## Problem to solve
In the parenting post below, list each step given under "Three steps to clarify:".

## Selection

Guerilla Parenting is a fierce approach to attack the central issues you face as a parent—never attacking your kids, mind you, but the issues. You will get to decide for yourself whether to draw the same conclusions from the same learning experiences. So, while every event logged was lived exactly as described, what remains is no more than an opinion—you can take it or leave it and draw your own conclusions...

Friday, December 23, 2022

Do Not Do the Teacher’s Homework

"May I send a bit of housework over to school?”

  • Guerilla Tip:  Never do homework for anyone else.  Period. 
    Three steps to clarify:  
  1. Make sure the kid is making a serious effort in a quiet, regular spot. 
  2. Make sure she knows how to do the assignment.  If not, and you know the subject, do one or two examples, then stop.  If neither of you knows what to do, write the teacher a sweet note saying so. 
  3. Before you walk away, watch her do one on her own.  Then say, “Call out if you need me.”

## Given material
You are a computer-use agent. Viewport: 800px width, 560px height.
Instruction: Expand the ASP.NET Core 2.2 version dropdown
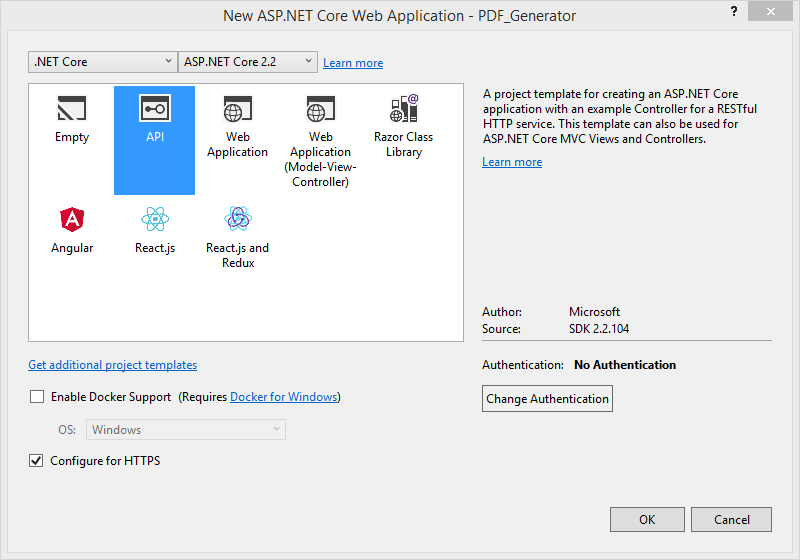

## Problem solution
1. Make sure the kid is making a serious effort in a quiet, regular spot.
2. Make sure she knows how to do the assignment. If she doesn't and you know the subject, do one or two examples and then stop. If neither of you knows what to do, write the teacher a sweet note saying so.
3. Before you walk away, watch her do one on her own, then say, "Call out if you need me."